Required work
Copy out the entries exactly, from the first line to the last.

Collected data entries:
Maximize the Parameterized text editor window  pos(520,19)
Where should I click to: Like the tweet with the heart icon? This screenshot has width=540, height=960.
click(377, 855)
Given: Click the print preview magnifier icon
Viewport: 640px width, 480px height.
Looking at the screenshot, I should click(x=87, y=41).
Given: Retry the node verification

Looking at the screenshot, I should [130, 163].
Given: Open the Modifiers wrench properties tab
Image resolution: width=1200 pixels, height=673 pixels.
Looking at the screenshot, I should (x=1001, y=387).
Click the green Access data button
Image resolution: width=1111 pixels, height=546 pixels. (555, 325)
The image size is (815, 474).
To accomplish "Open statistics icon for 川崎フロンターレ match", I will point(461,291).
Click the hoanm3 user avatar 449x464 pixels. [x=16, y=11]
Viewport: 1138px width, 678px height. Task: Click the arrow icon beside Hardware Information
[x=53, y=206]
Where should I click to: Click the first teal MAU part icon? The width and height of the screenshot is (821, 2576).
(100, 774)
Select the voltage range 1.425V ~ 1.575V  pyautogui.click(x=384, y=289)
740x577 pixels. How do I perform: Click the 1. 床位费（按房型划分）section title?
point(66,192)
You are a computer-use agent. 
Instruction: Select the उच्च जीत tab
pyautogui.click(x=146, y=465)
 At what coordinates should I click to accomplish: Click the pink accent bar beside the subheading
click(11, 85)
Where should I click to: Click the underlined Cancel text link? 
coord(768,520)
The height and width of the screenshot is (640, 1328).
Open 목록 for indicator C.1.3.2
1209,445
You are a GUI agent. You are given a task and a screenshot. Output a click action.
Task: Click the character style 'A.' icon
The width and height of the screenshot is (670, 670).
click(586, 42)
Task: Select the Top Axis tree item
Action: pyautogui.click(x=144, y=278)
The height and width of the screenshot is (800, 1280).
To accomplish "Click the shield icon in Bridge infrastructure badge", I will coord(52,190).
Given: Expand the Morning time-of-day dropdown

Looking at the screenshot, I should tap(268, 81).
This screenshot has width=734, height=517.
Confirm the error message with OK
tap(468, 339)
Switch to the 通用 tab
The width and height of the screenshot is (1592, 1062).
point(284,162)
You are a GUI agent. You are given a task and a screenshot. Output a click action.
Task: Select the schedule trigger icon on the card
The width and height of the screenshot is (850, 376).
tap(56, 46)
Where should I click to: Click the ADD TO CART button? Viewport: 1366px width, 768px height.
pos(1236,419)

Expected answer
Maximize the Parameterized text editor window  pos(520,19)
Where should I click to: Like the tweet with the heart icon? This screenshot has width=540, height=960.
click(377, 855)
Given: Click the print preview magnifier icon
Viewport: 640px width, 480px height.
Looking at the screenshot, I should click(x=87, y=41).
Given: Retry the node verification

Looking at the screenshot, I should [130, 163].
Given: Open the Modifiers wrench properties tab
Image resolution: width=1200 pixels, height=673 pixels.
Looking at the screenshot, I should (x=1001, y=387).
Click the green Access data button
Image resolution: width=1111 pixels, height=546 pixels. (555, 325)
The image size is (815, 474).
To accomplish "Open statistics icon for 川崎フロンターレ match", I will point(461,291).
Click the hoanm3 user avatar 449x464 pixels. [x=16, y=11]
Viewport: 1138px width, 678px height. Task: Click the arrow icon beside Hardware Information
[x=53, y=206]
Where should I click to: Click the first teal MAU part icon? The width and height of the screenshot is (821, 2576).
(100, 774)
Select the voltage range 1.425V ~ 1.575V  pyautogui.click(x=384, y=289)
740x577 pixels. How do I perform: Click the 1. 床位费（按房型划分）section title?
point(66,192)
You are a computer-use agent. 
Instruction: Select the उच्च जीत tab
pyautogui.click(x=146, y=465)
 At what coordinates should I click to accomplish: Click the pink accent bar beside the subheading
click(11, 85)
Where should I click to: Click the underlined Cancel text link? 
coord(768,520)
The height and width of the screenshot is (640, 1328).
Open 목록 for indicator C.1.3.2
1209,445
You are a GUI agent. You are given a task and a screenshot. Output a click action.
Task: Click the character style 'A.' icon
The width and height of the screenshot is (670, 670).
click(586, 42)
Task: Select the Top Axis tree item
Action: pyautogui.click(x=144, y=278)
The height and width of the screenshot is (800, 1280).
To accomplish "Click the shield icon in Bridge infrastructure badge", I will coord(52,190).
Given: Expand the Morning time-of-day dropdown

Looking at the screenshot, I should tap(268, 81).
This screenshot has width=734, height=517.
Confirm the error message with OK
tap(468, 339)
Switch to the 通用 tab
The width and height of the screenshot is (1592, 1062).
point(284,162)
You are a GUI agent. You are given a task and a screenshot. Output a click action.
Task: Select the schedule trigger icon on the card
The width and height of the screenshot is (850, 376).
tap(56, 46)
Where should I click to: Click the ADD TO CART button? Viewport: 1366px width, 768px height.
pos(1236,419)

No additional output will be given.